» Goals
[1] In the post about reorganizing Gmail tabs, at what times does the writer reply to starred emails?
[2] Continue the post about reorganizing Gmail tabs from the point where it stops.

» Selected excerpt
· · ·

Why couldn't I reverse engineer my Gmail inbox?*
*A note: I pay for Google Workplace, so I use the paid version of Gmail. I have not tried this method in my free Gmail account, which is itself a spectacular failure.
My Gmail tabs workaround, in brief
Gmail has five default tabs whose names can't be changed: Inbox, Social, Promotions, Updates and Forums. I've now restructured my email as such:
- Inbox. Personal and work emails, only what I need to read and reply to within a day.
- Social. Newsletters from individuals and a select few editorial groups. Mixed entertainment and professional.
- Promotions. Most publications and content-forward business emails
- Updates. Updates from software I use, invoices/bills I need to see, and news emails from software I don't use but want to track for client work
- Forums. All the consumer coupon emails
Steps to make Gmail a nicer, healthier place
Here's how I rejiggered my Gmail tabs to make my inbox a better place:
- Turn on all five inbox tabs in the Gmail settings. One day I'll amend this blog post to add this whole process, but y'know, self-induced deadlines.
- Create a priority tab where I see each email. I'd used filter/folder strategies in the past to organize important client communications, but I missed important messages that were misfiltered. Now, I move anything from a client or a friend, all my most important emails, to the main tab: my inbox.
- My inbox is only for friends, clients and other personal and work emails that I want to see immediately. Two very special daily newsletters also find their home in my inbox, but mostly: if I can hold more than a day on reading it, it goes into another folder.
- Star the most important emails, especially those that need responses. I respond to them in bulk before work, at lunch, or (rarely) at the end of the day.

· · ·

» Material
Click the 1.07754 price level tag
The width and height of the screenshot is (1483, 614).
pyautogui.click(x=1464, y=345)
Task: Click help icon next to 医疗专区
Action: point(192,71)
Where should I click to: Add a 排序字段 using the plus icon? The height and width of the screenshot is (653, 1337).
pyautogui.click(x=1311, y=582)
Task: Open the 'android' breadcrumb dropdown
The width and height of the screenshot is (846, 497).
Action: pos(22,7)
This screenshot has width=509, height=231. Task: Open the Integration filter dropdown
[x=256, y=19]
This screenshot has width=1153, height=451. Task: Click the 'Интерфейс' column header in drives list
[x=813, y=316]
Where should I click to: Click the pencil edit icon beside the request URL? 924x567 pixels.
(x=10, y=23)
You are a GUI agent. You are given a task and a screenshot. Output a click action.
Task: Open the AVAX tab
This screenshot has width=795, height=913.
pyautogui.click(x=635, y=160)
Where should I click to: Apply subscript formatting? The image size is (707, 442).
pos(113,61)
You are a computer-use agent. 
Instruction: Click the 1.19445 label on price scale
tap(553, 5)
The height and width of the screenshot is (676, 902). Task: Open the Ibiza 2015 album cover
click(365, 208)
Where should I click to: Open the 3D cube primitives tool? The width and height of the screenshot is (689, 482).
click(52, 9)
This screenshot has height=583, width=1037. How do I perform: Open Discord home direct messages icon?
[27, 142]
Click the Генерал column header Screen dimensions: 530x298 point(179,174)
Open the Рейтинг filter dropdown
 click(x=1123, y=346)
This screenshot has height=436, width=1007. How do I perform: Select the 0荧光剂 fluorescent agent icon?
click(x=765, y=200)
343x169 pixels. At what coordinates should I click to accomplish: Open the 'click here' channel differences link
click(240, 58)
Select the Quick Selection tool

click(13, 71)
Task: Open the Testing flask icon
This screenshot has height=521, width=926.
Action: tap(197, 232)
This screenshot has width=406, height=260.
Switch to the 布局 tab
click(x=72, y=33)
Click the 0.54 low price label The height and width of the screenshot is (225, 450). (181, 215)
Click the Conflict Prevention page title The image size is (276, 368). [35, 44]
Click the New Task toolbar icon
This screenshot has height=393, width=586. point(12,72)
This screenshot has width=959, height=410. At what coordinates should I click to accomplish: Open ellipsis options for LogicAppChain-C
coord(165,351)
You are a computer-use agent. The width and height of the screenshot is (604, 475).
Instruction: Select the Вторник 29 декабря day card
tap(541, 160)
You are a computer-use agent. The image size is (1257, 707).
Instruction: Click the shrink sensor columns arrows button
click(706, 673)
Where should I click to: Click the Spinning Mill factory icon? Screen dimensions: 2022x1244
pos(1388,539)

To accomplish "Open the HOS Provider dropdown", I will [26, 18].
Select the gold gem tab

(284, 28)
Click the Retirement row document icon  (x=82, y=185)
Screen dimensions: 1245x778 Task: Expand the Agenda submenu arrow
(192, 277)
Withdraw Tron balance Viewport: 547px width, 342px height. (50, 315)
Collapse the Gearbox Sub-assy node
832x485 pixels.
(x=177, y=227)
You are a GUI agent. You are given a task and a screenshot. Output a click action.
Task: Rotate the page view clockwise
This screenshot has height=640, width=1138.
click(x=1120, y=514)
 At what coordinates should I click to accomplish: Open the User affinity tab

· · ·

» Task-by-task answers
[1] Before work, at lunch, or (rarely) at the end of the day.

[2]
- Unsubscribe from email notifications from any software I use regularly (social media, project management tools, Slack). If I find the communication valuable, I'll log in directly to the tool and respond to messages there. Slimming down the number of emails from software DMs wonders for my sanity.
- Move all personal email newsletters that I like reading, but not every day, into the Social folder. If I see a subject line that interests me, I'll click through, but generally I save these emails for when I'm chilling out, riding public transit, or looking for something smart to chew on in between tasks.
This method separates out the newsletters that piss me off sometimes, so I can read them when I'm in a place where I can tolerate annoyance (aka not in the middle of my workday).
I'll star emails that I want to link to in the newsletter or remember in some other way. - Keep all the agency, business, and content marketing emails in the Promotions folder, where they belong. Eliminate all consumer promotions from this folder by unsubscribing or moving them to the previously unused Forums folder.
- Move all newsletters from software companies into the Updates folder. Ensure updates folder only covers the most important invoices, billing notifications, and "what's new" emails from software companies.
- Everything else that I get don't want to look at often because it's an ad: Forums. If I'm going shopping, I'll scan the forums for special offers. It's also where the political emails go, although I've unsubscribed from almost all.
If someone sends me a personal email out of nowhere, it normally lands in my inbox, but if not, I'll move it and star so I can respond when I see it. If I get an unfamiliar email, it goes to spam quickly. If your company suddenly starts cluttering up any of the above folders, I'll unsubscribe.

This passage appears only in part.